Passions, in my optic, are all those interests and loves and energies that make life sing for each of us. For an artist, sooner or later, passions show up in what one is trying to create. In my case, my love of flowers, trees, birds and nature in general, dictate to a great degree what I will be drawing or painting. My sense of place, be it for coastal Georgia, Africa or Spain, also comes into play in my art-making.

An artist about whose work I have been thinking a lot recently in this context is Miquel Barcelo, the hugely successful Spanish artist who was born in Mallorca in Felanitx in 1957 (www.miquelbarcelo.info). Ironically, he has just been written about in ArtDaily.org of yesterday, 9th April, where his latest opus magnum at the United Nations Palace in Geneva was inaugurated last November. The sea is a bedrock passion for Miquel Barcelo, and it informs a great deal of his art, it seems. I keep thinking back to his huge work in the Capilla del Santisimo in Palma de Mallorca's Gothic Cathedral. It was finished in 2007, and along with thousands of Mallorcans, I saw it on the day the King and Queen of Spain inaugurated it.

Capilla del Santissimo, Palma Cathedral, Miguel Barcelo artist

What stays in my mind, over and above the wonderful three-dimensional ceramic friezes down the walls of fishes, sponges and other denizens of the sea, is the highly evocative effect Barcelo achieved with subtle grey-blue simple stained glass windows.

Capilla del Santissimo, Palma Cathedral, windows, Miguel Barcelo artist

I recall reading that he was influenced for this whole ensemble by the memories of how the Mediterranean seabed looked, with the light filtering down, as he dived off the coast of Mallorca. His use of the grey plain windows caught exactly the undersea light so typical of Mallorca. Barcelo's passion for the sea made him wonderfully creative in this vast chapel , where Biblical passages married with his own knowledge and love of the sea, its inhabitants and historical treasures deposited there over time.

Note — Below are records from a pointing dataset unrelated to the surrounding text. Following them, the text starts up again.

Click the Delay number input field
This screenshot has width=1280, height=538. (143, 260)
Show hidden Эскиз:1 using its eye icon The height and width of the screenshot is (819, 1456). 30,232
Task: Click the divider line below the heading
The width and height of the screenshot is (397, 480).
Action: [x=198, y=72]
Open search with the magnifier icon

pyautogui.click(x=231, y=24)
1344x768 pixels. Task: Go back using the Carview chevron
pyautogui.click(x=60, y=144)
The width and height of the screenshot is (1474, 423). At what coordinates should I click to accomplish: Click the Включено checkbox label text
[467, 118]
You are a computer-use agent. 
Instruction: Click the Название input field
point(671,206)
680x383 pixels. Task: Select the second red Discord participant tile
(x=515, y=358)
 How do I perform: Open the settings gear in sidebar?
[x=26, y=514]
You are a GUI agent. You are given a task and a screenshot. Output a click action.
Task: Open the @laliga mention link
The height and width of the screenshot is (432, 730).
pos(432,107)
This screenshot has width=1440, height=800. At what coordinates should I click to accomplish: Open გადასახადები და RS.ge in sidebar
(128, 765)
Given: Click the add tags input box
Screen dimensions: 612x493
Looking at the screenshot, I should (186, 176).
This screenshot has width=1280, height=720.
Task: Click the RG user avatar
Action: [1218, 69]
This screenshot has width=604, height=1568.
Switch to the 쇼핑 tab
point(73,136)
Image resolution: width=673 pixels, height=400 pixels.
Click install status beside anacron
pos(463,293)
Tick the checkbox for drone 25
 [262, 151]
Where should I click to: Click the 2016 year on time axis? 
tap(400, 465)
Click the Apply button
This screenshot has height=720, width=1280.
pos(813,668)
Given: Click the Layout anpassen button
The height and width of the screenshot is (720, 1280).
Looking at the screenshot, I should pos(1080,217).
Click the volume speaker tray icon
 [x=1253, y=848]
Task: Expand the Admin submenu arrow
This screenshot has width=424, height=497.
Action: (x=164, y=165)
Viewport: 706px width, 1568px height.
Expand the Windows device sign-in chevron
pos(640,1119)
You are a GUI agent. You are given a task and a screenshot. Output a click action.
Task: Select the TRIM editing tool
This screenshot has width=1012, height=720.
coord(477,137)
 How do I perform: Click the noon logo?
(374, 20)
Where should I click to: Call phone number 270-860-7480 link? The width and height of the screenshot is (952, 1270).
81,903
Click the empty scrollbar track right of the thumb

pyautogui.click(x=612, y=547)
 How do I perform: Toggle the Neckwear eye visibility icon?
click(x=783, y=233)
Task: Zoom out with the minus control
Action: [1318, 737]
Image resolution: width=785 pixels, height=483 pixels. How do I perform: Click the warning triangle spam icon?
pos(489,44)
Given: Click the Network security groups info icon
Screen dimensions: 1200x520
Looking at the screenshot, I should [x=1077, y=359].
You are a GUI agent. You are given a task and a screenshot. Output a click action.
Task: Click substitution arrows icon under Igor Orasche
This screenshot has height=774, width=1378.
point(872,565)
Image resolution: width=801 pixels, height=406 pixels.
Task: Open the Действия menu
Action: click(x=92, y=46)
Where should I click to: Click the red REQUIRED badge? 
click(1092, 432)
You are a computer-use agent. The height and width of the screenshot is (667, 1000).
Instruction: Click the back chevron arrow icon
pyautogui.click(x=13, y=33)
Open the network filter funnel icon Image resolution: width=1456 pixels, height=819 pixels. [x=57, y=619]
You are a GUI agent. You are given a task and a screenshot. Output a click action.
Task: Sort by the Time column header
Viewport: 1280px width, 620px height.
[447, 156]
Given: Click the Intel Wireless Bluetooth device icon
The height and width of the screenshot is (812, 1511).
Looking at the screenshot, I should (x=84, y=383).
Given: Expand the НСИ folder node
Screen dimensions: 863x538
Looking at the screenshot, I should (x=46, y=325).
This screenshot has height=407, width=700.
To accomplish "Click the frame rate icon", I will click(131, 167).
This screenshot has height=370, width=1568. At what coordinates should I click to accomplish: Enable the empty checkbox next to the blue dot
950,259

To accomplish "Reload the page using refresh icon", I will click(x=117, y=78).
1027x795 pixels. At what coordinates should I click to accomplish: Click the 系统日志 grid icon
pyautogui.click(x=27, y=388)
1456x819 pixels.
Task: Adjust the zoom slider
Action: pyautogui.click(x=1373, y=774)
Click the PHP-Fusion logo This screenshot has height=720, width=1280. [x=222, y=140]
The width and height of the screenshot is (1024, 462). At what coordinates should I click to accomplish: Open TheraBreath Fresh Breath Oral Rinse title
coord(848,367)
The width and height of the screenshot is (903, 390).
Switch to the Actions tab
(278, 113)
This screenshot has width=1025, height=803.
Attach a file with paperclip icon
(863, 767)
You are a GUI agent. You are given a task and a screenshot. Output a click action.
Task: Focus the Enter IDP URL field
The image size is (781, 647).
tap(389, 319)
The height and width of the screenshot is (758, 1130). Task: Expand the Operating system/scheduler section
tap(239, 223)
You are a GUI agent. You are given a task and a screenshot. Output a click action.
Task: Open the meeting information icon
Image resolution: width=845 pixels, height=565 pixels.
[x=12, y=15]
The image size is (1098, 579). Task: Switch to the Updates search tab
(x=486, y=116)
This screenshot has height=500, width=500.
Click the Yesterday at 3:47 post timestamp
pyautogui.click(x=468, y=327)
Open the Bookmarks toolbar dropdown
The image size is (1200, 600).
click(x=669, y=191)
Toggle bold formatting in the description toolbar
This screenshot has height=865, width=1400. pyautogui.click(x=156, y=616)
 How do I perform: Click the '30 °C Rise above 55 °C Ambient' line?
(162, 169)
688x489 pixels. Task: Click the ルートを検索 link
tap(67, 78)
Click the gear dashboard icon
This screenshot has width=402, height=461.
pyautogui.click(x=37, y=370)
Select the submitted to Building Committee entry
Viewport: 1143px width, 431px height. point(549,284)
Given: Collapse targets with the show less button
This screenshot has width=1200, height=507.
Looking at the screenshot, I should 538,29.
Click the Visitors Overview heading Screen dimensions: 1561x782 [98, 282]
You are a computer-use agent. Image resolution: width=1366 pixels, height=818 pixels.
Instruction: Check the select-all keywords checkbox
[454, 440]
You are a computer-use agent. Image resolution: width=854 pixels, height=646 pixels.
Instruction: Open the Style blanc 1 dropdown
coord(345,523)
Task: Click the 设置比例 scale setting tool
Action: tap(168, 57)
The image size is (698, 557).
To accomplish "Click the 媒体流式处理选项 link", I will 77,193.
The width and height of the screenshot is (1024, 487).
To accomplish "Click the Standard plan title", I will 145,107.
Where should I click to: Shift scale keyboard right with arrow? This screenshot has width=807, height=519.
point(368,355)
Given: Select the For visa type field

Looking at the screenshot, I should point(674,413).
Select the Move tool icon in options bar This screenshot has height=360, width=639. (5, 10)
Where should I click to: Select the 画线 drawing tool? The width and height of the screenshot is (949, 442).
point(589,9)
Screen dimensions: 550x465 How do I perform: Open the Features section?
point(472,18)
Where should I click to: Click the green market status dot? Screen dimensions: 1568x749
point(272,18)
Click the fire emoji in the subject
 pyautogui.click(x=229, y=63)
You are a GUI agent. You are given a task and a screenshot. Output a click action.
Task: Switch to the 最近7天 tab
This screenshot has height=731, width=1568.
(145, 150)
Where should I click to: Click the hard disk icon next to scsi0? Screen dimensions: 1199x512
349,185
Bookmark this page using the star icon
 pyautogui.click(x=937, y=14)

Again, apparently, in the United Nations Palace in Geneva, Barcelo has returned to his passion for the sea to find a highly innovative way to interpret the continuous motion of the sea. The vast dome of the Human Rights & Alliance of Civilisations Room now represents brightly coloured sea and surf, serene and yet full of movement depending on the light and space in which it is viewed, a metaphor for the union and dialogue needed to face the 21st century challenges. Only an artist deeply passionate about the sea and all its moods could conceive of such vast works of art as Miquel Barcelo has done. A dramatic example for every artist to emulate, using individual passions as sources of creativity.